Während sich Bauten der Nachkriegsjahrzehnte in den abrissfreudigen Nachcorona-Zeiten gerade warm anziehen müssen, ist das Reiseverhalten unversehens in die 1970er Jahre zurückgekehrt. Der öffentliche Nah- und Fernverkehr erscheint durch die Maskenpflicht aktuell wenig gastlich. Stattdessen findet man im Auto oder auf dem Fahrrad einen mobilen Rückzugsraum. Mit dem Picknick im Kofferraum oder auf dem Gepäckträger ist man autark. Der Ausflug in die nähere Umgebung wird oft von einem wohligen Nostalgiegefühl begleitet. Nicht umsonst verbrachte man viele Stunden der Kindheit auf der Rückbank des Volvo oder VW, um sonntags – nicht immer ganz freiwillig – bei Kaffee und Kuchen an der Rheinpromenade ausgelüftet zu werden. Oder auf Bildungsbürgertour vor Schlössern und in Kirchen. Nun gewinnt selbst das innerdeutsche Feriendorf wieder an Reiz. Wo sich einst Westberliner im Harz einen Rückzugsort für den Fall der russischen Invasion schufen, finden jetzt lockdowngeplagte Familien überschaubaren Auslauf.

● **Extrahierte Daten**:
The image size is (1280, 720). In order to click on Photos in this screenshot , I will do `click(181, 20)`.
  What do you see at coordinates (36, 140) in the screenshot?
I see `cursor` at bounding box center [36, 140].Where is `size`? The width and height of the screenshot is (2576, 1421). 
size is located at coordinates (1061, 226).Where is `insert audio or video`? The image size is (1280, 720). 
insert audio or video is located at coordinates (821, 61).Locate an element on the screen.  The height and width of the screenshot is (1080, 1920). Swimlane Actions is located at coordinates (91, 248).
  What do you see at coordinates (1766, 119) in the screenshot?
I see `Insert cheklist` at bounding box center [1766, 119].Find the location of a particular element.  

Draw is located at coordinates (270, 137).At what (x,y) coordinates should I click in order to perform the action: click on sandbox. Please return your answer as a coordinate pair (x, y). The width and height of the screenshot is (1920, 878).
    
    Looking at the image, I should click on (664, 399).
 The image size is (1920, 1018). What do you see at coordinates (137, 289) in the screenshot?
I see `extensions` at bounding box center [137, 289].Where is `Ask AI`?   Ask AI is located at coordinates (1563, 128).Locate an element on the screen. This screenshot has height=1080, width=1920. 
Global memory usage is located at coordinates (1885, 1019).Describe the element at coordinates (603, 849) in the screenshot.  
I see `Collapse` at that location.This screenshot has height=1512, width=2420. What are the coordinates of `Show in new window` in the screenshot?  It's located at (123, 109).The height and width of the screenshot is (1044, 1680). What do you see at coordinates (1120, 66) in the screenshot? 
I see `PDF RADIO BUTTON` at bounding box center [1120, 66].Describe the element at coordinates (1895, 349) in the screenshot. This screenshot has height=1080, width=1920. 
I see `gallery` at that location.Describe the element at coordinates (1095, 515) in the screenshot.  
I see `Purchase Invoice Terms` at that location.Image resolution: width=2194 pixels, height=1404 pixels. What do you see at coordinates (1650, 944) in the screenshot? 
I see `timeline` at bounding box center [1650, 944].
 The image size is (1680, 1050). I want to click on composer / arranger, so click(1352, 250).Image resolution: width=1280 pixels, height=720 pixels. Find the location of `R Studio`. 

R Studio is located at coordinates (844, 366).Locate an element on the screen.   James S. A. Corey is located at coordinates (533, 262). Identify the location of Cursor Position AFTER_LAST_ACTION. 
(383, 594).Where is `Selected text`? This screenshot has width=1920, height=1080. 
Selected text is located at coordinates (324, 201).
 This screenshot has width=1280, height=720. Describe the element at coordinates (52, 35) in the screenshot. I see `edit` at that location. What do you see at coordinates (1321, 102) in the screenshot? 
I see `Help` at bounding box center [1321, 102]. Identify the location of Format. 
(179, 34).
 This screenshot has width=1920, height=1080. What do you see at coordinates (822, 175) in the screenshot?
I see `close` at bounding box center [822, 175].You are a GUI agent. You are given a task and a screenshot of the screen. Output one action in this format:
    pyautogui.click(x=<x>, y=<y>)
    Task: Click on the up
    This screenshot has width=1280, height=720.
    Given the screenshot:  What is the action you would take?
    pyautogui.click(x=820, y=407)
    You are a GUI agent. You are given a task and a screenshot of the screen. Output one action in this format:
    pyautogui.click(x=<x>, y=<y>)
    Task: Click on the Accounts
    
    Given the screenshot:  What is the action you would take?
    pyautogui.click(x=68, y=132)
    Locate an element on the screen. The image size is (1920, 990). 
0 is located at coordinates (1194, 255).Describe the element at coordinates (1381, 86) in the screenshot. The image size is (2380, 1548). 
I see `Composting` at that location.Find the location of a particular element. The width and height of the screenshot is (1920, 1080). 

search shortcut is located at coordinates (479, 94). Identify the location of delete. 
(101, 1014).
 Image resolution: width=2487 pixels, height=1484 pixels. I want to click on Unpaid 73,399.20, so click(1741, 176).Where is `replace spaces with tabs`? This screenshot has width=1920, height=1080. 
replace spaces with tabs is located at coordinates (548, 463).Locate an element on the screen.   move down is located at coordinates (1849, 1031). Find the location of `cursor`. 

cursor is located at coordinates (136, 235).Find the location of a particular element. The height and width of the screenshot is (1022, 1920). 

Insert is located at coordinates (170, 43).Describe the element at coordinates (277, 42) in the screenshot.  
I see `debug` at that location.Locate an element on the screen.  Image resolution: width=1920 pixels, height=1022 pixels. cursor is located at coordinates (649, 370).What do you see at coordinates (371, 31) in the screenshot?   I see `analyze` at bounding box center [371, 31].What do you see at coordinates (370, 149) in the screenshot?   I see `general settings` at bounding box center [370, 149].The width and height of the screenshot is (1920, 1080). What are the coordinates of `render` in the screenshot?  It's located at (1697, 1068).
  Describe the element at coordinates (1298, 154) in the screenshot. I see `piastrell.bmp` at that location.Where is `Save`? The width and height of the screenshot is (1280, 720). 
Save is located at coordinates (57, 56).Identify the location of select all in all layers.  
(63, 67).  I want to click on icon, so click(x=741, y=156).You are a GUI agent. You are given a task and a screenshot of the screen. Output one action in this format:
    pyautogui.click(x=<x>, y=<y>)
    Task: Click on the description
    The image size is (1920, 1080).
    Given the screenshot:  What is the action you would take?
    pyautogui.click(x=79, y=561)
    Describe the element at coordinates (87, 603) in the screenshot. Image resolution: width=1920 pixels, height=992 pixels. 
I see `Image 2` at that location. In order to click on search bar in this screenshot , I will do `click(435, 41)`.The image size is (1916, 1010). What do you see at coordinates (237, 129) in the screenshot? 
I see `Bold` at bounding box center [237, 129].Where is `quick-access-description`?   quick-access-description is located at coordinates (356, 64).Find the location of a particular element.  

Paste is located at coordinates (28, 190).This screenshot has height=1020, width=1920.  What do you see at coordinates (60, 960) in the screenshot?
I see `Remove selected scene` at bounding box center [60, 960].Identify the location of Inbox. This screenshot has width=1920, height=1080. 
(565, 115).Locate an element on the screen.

● **Aufgabenstellung**:
a - Nennen Sie alle Orte, die der Text zum Reiseverhalten als Ziele von Ausflügen oder Urlaub anführt.
b - Führen Sie den Text zum Reiseverhalten über seinen letzten Satz hinaus fort.

● **Lösungen**:
a -
- die Rheinpromenade
- Schlösser
- Kirchen
- das innerdeutsche Feriendorf
- der Harz

b -
Michelstadt-Vielbrunn, Parkhotel 1970 (Bild: D. Bartetzko)

Michelstadt-Vielbrunn, Parkhotel 1970 (Bild: D. Bartetzko)

Manche Orte unterstützen das Gefühl der Zeitreise ganz handfest: In Vielbrunn bei Michelstadt wurde vor 20 Jahren ein Hotel stillgelegt. Die Ausstattung blieb – von der Deckenverkleidung über die Sitzgruppe bis zum Handtuchhalter – liebevoll gepflegt erhalten. Erst seit 2010 können die Räume wieder unter dem Namen Parkhotel 1970 für Übernachtungen, Feiern und Fotoshootings gebucht werden. Das Ursprungshaus, mitten im malerischen Fachwerkdörfchen, stammt aus dem 17. Jahrhundert. Im Jahr 1870 wurde erstmals eine Gastwirtschaft angemeldet – und das Hotel nach dem Krieg Stück für Stück erweitert. Vor einigen Jahren wurde das Anwesen aus dem Dornröschenschlaf geweckt. Inzwischen ist das Parkhotel 1970 beliebt für Oldtimerausfahrten und Fotoshootings.

Phantasialand, Gondelbahn “1001 Nacht”, 1984 (Bild: Stefan Scheer, CC BY SA 3.0 oder GFDL)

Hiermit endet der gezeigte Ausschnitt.